Exercise brief -> The expected output is an exact copy of each line from the line with "This screenshot has" through the end of the data below, with no pictures in it.
# # # # # # #
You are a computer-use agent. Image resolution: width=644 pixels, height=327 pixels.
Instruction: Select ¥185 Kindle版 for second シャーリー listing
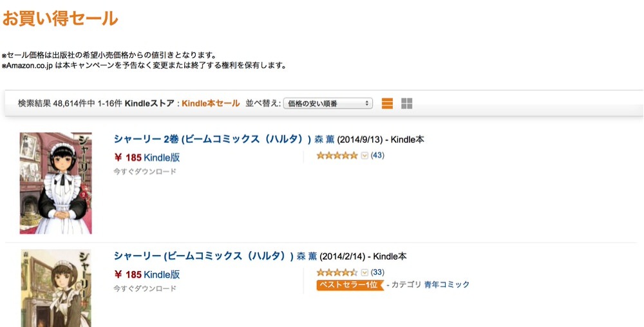[x=147, y=274]
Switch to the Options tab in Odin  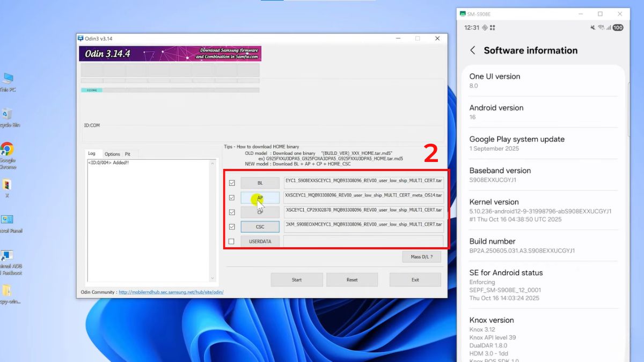[x=113, y=153]
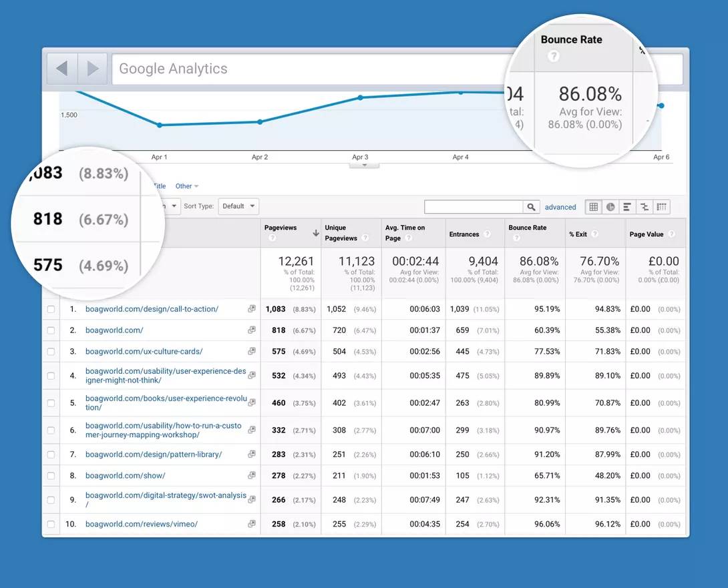728x588 pixels.
Task: Expand the Other dimension dropdown
Action: coord(186,186)
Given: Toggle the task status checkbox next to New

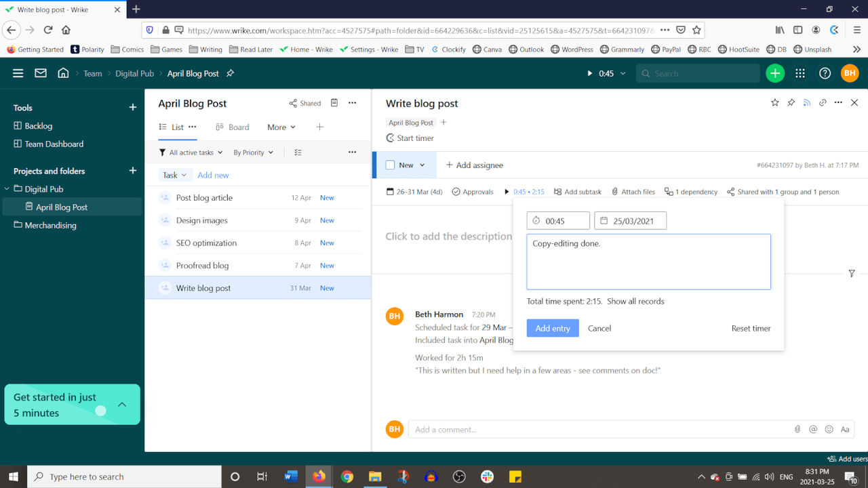Looking at the screenshot, I should coord(390,165).
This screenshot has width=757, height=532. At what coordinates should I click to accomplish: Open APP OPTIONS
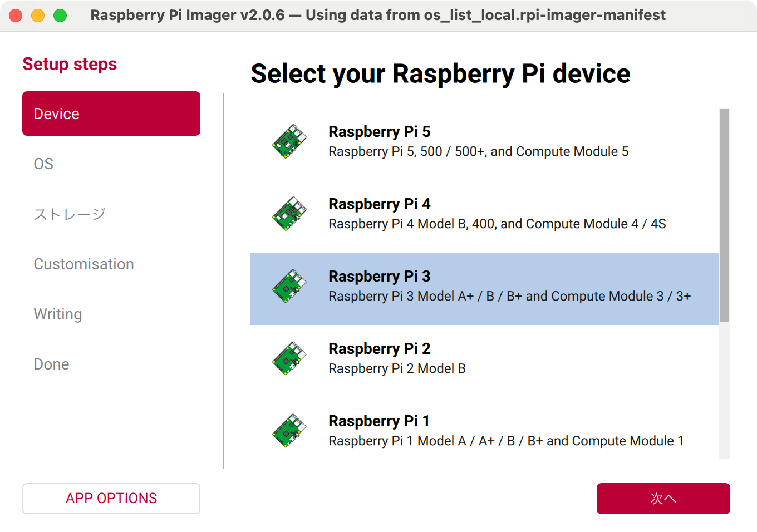pos(111,499)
# # # # # # #
Task result ->
This screenshot has width=757, height=532. At what coordinates should I click to accomplish: Open APP OPTIONS
pos(111,499)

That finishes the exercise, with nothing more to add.